• [Objectifs]:
1 > Transcrivez à l'identique le passage du texte sur la chasse qui va de « La chasse implique » jusqu'à « appuient les guerres. » inclus.
2 > D'après le texte sur la chasse, combien de chasseurs ont convergé vers Ottawa en septembre 1994 ?

• [Document source]:
Certains chasseurs jurent que la chasse est une recherche de bonne viande et que, contrairement aux autres carnivores, ils assument pleinement le fait qu'il faut tuer des animaux pour manger de leur chair. L'homme est un prédateur, disent-ils, et il doit tuer pour survivre. Les magasins regorgent de viande et la manipulation d'armes n'est pas nécessaire pour ceux aimant le steak. Les bouchers prennent-ils leur pied en tuant un cochon ? Si tous ces pieux prétextes étaient vraiment crédibles, comment expliquer ces concours de chasse où l'on décerne des prix pour le plus gros panache ou pour la plus lourde prise ? Pourquoi ces photos avec la bête abattue et l'arme brandie dans un grand sourire? Se fait-on photographier le pied sur un morceau de tofu ?
La vérité, c'est que les chasseurs aiment leurs armes de pouvoir. Ils adorent tirer et prouver leur soi- disante supériorité. Personne n'y échappe : la marmotte, le carouge à épaulettes, l'étourneau sansonnet, le mainate bronzé, le moineau domestique, le vacher à tête brune ne sont que des cibles d'exercice, justes bons à jeter aux ordures. La corneille nommée "sorcière noire" par les chasseurs finit rarement à la casserole.
Ce plaisir pervers d'anéantir se veut un art, un sport, une tradition et, pour certains chroniqueurs de chasse, presqu'une religion. Une religion d'intégristes dangereux, oui. Les chasseurs ont la prétention d'aimer les animaux, d'investir dans leur protection tel "Canards/Carnages Illimités", de sauver le cheptel grâce à leurs activités sportives. À vrai dire, ces amants de la Nature violent l'intégrité du peuple animal.
"La chasse n'est pas un sport. Un sport implique une compétition entre deux participants ou deux équipes bénificiant des mêmes avantages, soumis aux mêmes règles, aux mêmes risques et consentants. Son but ultime est de favoriser l'épanouissement de chacun, gagnants ou perdants, il ne saurait en aucun cas comporter la notion de victime. Les dés sont pipés d'avance, la victoire et le plaisir toujours du même côté. La seule règle est de tuer, à une distance sécuritaire, un être sans défense forcé de subir le harcèlement et dont la seule chance possible est d'échapper à ses assaillants... jusqu'au prochain match. À la chasse, l'animal n'est jamais sur son terrain, il est en territoire occupé." (Marcel Duquette, auteur de "Feu sur la Chasse")
La chasse implique une consommation effrénée d'objets de toutes sortes. Habits de camouflage, bottes, pièges, services de guides, pourvoiries, permis, munitions et fusils alimentent un lucratif marché. Les marchands d'armes appuient évidemment la chasse, tout comme ils appuient les guerres.
Tout le débat sur la réglementation des armes à feu s'articule autour des chasseurs. Alors que tous s'accordent à souhaiter un resserrement dans la réglementation, les chasseurs crient à l'injustice, y voyant là une négation de leur droit fondamental de porter des armes. En septembre 1994, plus de 10,000 d'entre eux ont convergé vers Ottawa pour grogner contre tout projet de loi concernant les armes.

• [Données présentées]:
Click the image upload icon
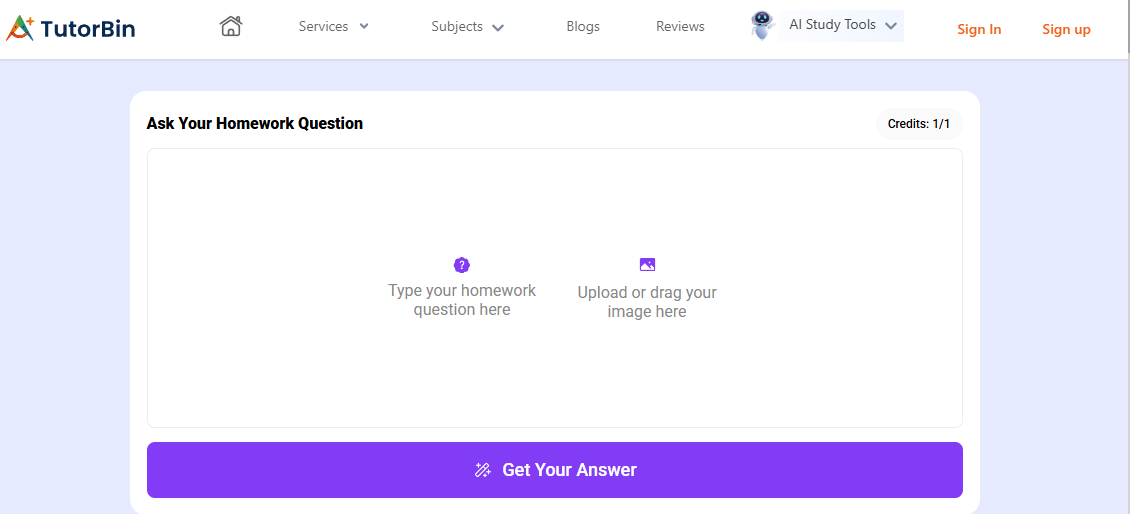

--

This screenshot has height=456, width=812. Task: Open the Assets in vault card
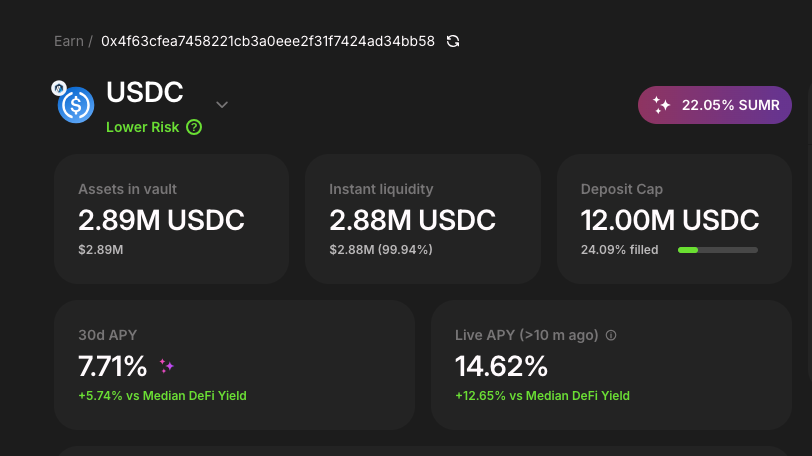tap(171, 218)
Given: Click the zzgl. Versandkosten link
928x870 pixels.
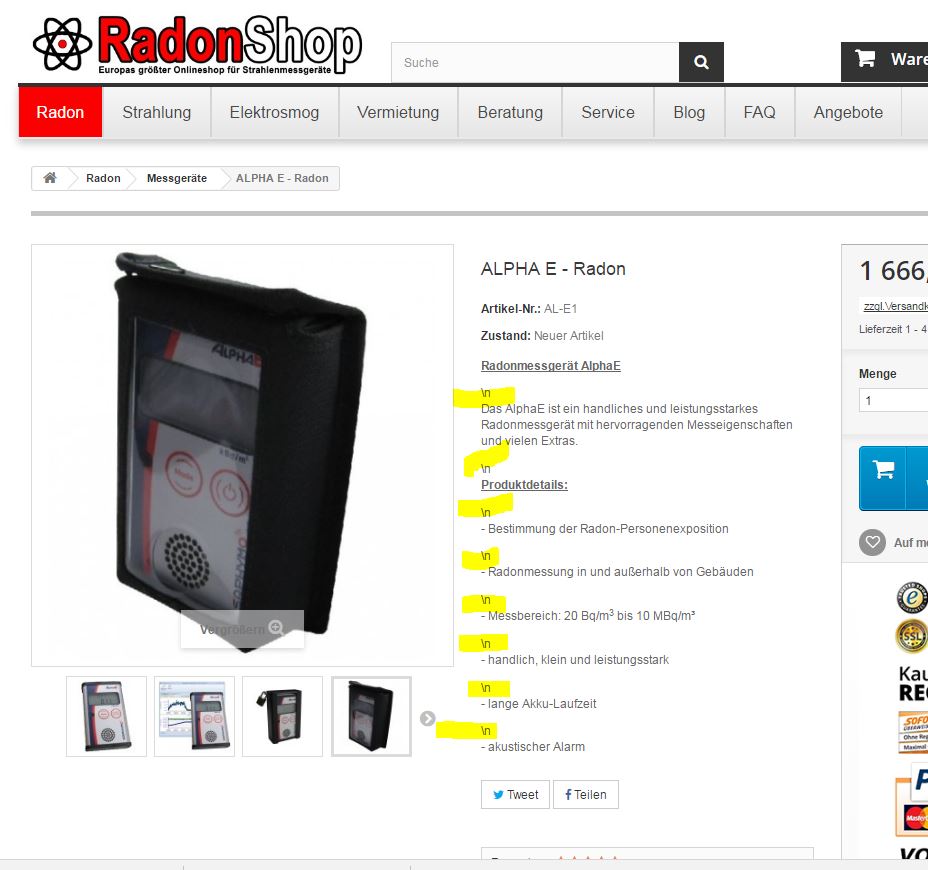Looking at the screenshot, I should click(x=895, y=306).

• [Réponses attendues]:
1 >
La chasse implique une consommation effrénée d'objets de toutes sortes. Habits de camouflage, bottes, pièges, services de guides, pourvoiries, permis, munitions et fusils alimentent un lucratif marché. Les marchands d'armes appuient évidemment la chasse, tout comme ils appuient les guerres.

2 > Plus de 10,000 chasseurs.